Untreated tau-deficient mice showed no preference for the smelly object, indicating hyposmia, while mice treated with ATH434 showed a strong preference for the smelly object, suggesting a preserved sense of smell.

“As far as we are aware, the data reported here are the first demonstration of pharmacological restoration of pre-motor parkinsonian hyposmia [in living animals],” the researchers wrote.

Analyses of the mice’s brains — specifically the olfactory bulb, which is the region mainly responsible for processing smells — showed that tau-deficient mice had elevated levels of iron and copper. ATH434 treatment reduced levels of these metals, as well as the amount of alpha-synuclein protein.

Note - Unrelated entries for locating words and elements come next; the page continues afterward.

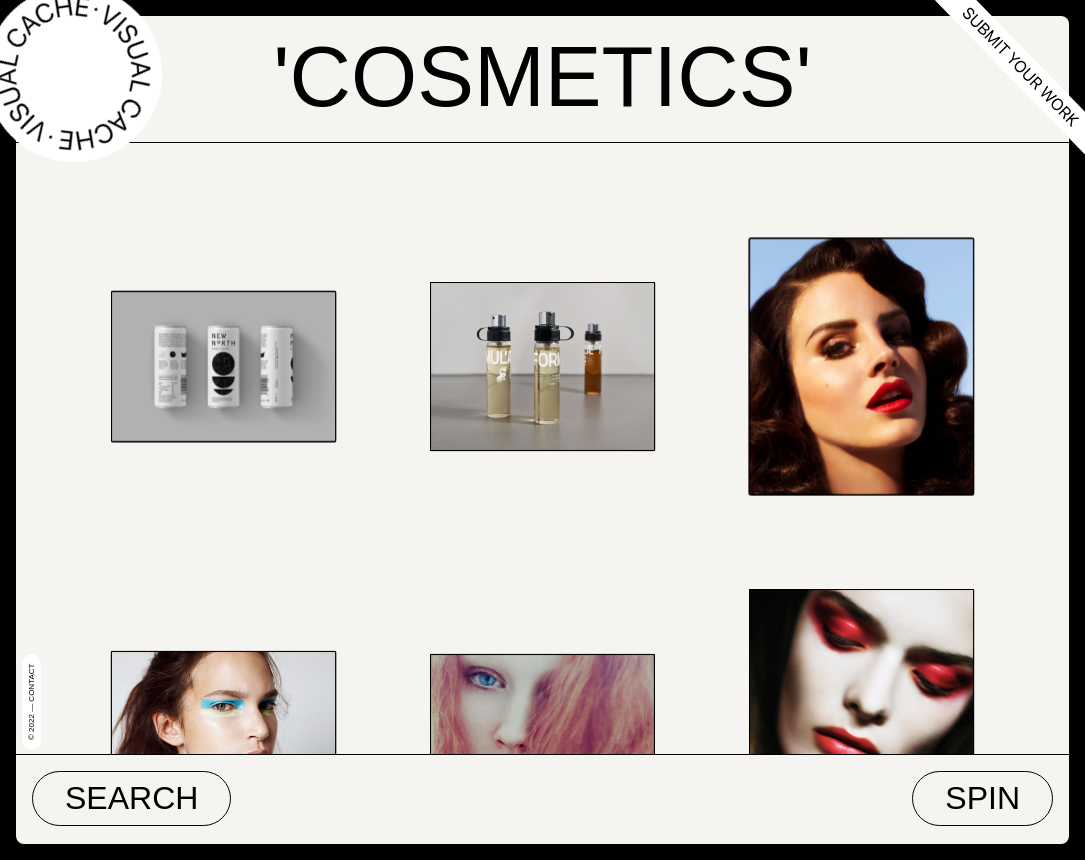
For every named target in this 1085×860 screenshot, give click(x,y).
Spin (982, 798)
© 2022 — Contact (31, 702)
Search (131, 798)
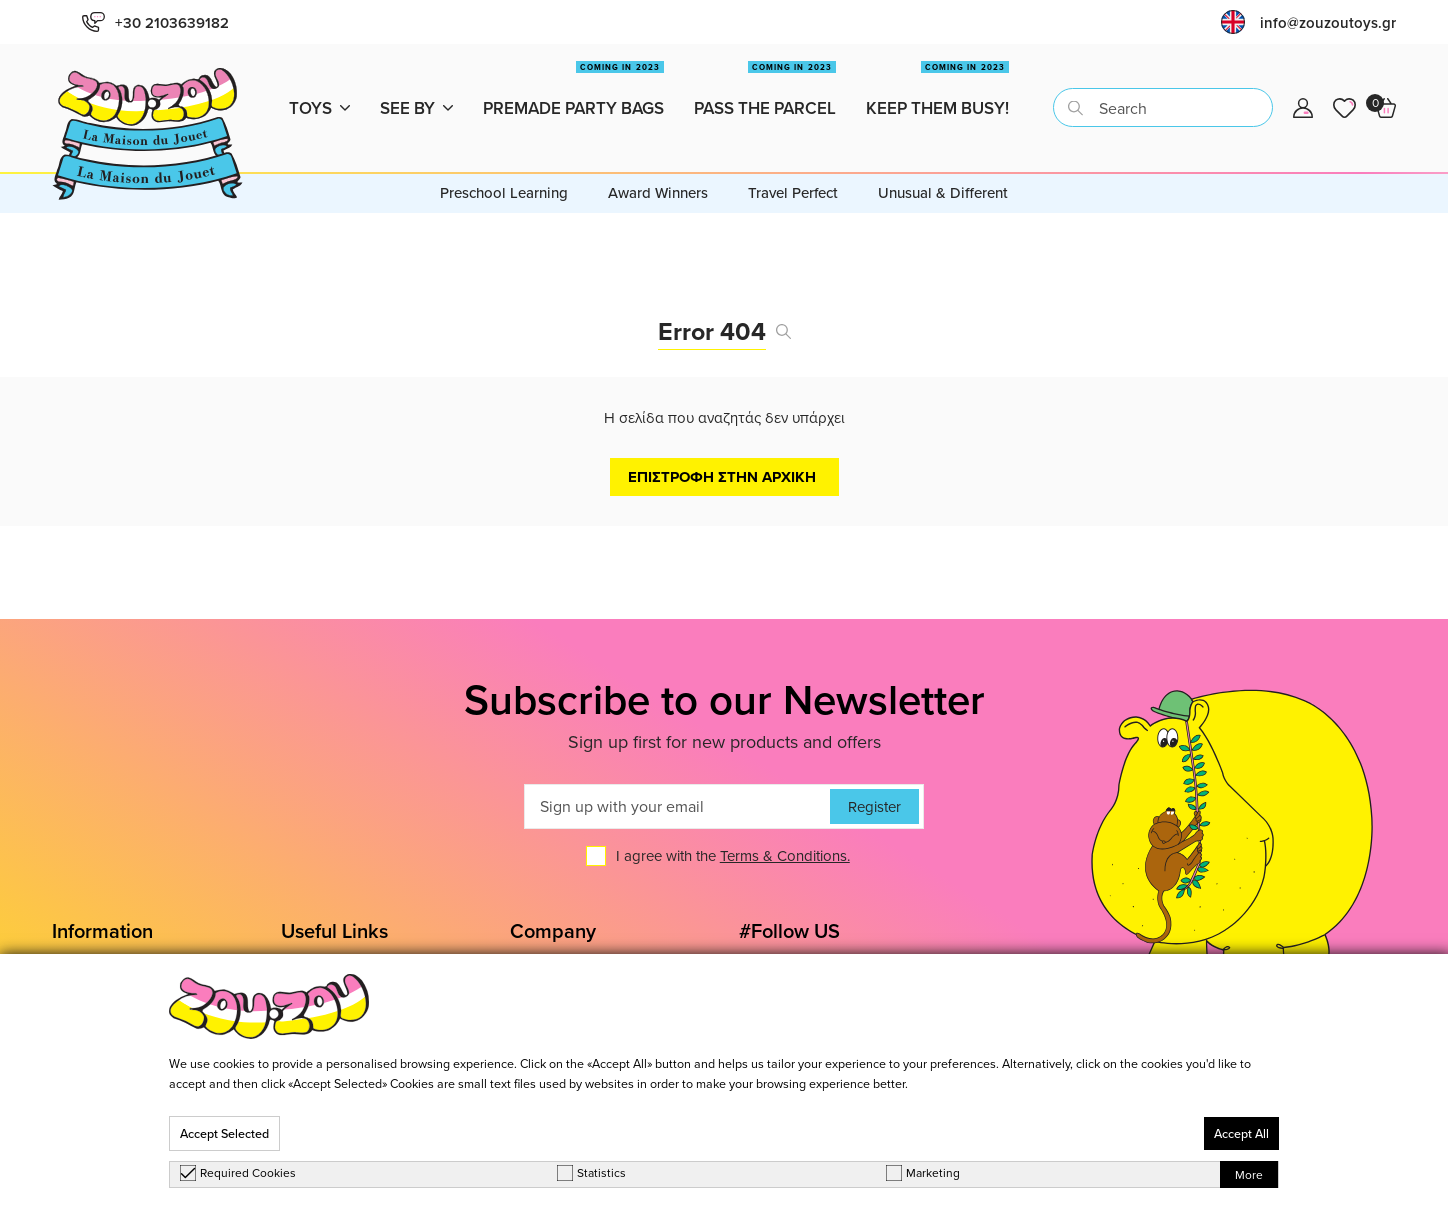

These findings suggest altered metal accumulation playing a role in the smell-related problems reported before hallmark Parkinson’s symptoms appear, the disease’s so-called “prodromal” period. The researchers noted that little is known about how metals affect smell-related functions, highlighting a need for future research.

“Olfactory testing may be a useful readout to be incorporated into clinical trials with metal modulating agents, and ATH434 may have therapeutic potential in prodromal [Parkinson’s disease],” the team wrote.

Treated older mice show significant gains in motor function

In subsequent experiments, the scientists tested ATH434 in older (13.5 months old) tau-deficient mice, just before the onset of motor symptoms. Compared with mice given an inactive solution, those treated with ATH434 performed significantly better on measures of motor function, such as the rotarod tests where animals have to balance on a spinning rod.

Untreated older mice also showed higher iron levels and marked nerve cell loss in the substantia nigra, a region of the brain heavily affected in Parkinson’s. These deficits were rescued by ATH434, indicating that the treatment prevents motor impairments by normalizing iron levels and protecting nerve cells from death.

Alterity has reported evaluating ATH434 in Phase 1 trials, where it was shown to be generally well tolerated and to achieve levels in the brain similar to those reported to be effective in animal models.

The therapy is currently being tested in an international Phase 2 trial (NCT05109091) involving people with multiple system atrophy, a form of atypical parkinsonism that is also associated with accumulation of toxic alpha-synuclein clumps.